§ WHAT THE EXERCISE ASKS
Answer these questions from the text about Ji Hye-won:
(a) Which 2024 drama is she known for?
(b) Who supported her decision to act?
(c) Which department did she join at Korea National University of Arts?

##### EXCERPT PROVIDED

South Korean actress (born 1998)

Ji Hye-won (born March 30, 1998) is a South Korean actress. She is known for her roles in dramas such as It's Okay to Not Be Okay (2020), The Sound of Magic (2022), My Perfect Stranger (2023), and Hierarchy (2024).

==Early life and education==
Ji was interested in acting and thought about acting during her first year of high school, but her parents opposed her decision as they wanted her to study. Ji's grandparents were interested in arts and supported her decision. Later, she joined the English department and learned English until her senior year of high school. In her third year of high school, she went to an entrance exam cram school and studied for 7 to 8 months. After graduating from high school, Ji went to Korea National University of Arts and joined the acting department. After taking many acting lessons she joined KeyEast.

##########
##### AVAILABLE DATA

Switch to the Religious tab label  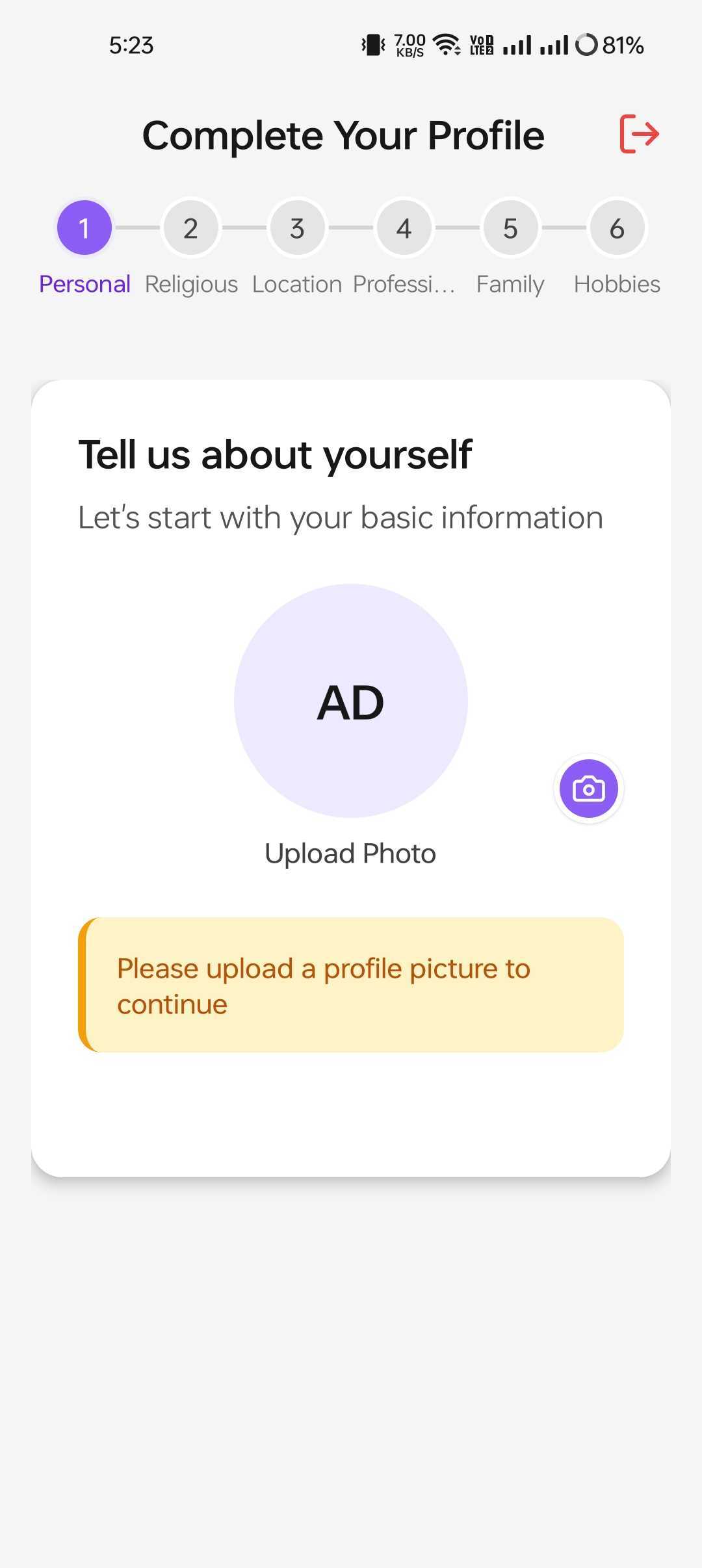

##########

§ FINISHED TASK
(a) Hierarchy
(b) Her grandparents
(c) The acting department